Seems very nice. I like the intuition behind how it moves as each parameter changes.

Good to also account for splitting the reward among several vaults and weighting reward by age. Both make the reward even smaller. I think probabilistic rewarding is a good idea.

It would be fun to model how many nodes would be possible. I’m always amazed at how big the bitcoin hashrate got. If you’d asked anyone from 2010 to predict the hashrate in 2020 I doubt they’d have predicted such rapid growth. So yeah, I think it’s worth testing the best/worst in these models. For example, what if 90% of all hard drive manufacturing ended up being used for SAFE? What if hard drive manufacturing increases tenfold to account for the new demand? That sort of thing…


OK, so after thinking some more, looking at the extremes, I tried out some of changes

  • Heavier weight for d instead of u
  • Make R result in at least 1 nanosafe at 100 billion nodes, d = 0.7 and u = 0.5

It seems likely that u would stabilize around some value.

It might be the case that it is a reason to give u higher weight, so that the smaller fluctuations, can still be reflected in the farming rewards (and storage costs).
Another way to look at it would be that since d would probably at times see larger deviations from any stable point than u does, it is an influence on the network that need a larger compensatory capacity, hence a greater weight to d.

R = xmu(d + u + 1) can be changed to R = xmd(d + u + 1)
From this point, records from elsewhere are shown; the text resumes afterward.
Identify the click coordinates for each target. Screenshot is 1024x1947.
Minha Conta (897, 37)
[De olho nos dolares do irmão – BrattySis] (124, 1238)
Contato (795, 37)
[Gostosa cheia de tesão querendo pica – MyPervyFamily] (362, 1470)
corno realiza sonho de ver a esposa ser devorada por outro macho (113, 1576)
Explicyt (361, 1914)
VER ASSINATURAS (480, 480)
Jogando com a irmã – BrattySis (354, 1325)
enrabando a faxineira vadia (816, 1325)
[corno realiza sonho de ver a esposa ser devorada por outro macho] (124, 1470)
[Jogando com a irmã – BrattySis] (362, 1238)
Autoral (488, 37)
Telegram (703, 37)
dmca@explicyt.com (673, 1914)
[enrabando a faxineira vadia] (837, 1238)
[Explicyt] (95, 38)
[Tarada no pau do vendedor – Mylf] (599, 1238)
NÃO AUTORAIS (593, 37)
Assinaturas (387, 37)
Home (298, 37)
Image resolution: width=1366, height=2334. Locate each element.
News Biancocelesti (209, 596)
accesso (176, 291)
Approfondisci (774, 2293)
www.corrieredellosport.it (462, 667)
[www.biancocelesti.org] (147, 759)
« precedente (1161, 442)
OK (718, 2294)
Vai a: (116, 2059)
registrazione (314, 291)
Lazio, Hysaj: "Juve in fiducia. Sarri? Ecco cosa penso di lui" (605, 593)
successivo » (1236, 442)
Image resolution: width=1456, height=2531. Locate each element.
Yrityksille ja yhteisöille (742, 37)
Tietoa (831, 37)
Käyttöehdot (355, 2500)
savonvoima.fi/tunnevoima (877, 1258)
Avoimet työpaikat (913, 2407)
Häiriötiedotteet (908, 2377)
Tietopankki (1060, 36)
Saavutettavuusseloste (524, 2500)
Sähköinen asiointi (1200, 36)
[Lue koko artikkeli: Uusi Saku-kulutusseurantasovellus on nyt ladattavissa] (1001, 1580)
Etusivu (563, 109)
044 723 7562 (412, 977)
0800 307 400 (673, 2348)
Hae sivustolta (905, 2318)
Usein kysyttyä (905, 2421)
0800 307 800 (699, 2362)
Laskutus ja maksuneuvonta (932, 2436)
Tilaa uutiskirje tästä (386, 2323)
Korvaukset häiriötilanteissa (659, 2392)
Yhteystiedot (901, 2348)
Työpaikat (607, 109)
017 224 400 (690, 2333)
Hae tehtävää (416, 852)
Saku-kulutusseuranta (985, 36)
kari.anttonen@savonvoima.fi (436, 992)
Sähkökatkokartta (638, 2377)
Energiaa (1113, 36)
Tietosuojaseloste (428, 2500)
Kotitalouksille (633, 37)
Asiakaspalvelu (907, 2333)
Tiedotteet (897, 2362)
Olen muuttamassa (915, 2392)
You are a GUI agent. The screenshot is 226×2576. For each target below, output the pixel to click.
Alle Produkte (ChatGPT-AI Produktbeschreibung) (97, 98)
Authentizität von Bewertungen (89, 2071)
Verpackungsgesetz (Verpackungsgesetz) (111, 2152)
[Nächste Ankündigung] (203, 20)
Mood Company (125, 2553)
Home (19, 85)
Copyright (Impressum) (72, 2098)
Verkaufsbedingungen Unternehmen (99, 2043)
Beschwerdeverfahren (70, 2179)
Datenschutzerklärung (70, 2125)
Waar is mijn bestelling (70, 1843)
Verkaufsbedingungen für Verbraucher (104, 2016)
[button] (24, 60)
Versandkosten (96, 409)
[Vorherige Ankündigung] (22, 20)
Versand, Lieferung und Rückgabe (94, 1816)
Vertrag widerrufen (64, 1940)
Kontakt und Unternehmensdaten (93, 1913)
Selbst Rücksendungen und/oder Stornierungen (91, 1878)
Additionally, to raise the node count where R = 1 nanosafe, I added ln( ( ds + 1 ) ^1.3 ), or
p = ds + 1
g = ln(p^1.3)


R = gxmd(d + u + 1)

I think that what we need to do is make the network be able to easily adjust R and C as outside markets decide on a fiat value of safecoin. I think that increasing the weight of d improves the responsiveness in this regard, which should make it easier for the network to adapt to such market valuation changes, as it then can better incentivise people to add / remove storage to the network.

I’ll continue exploring this specific path.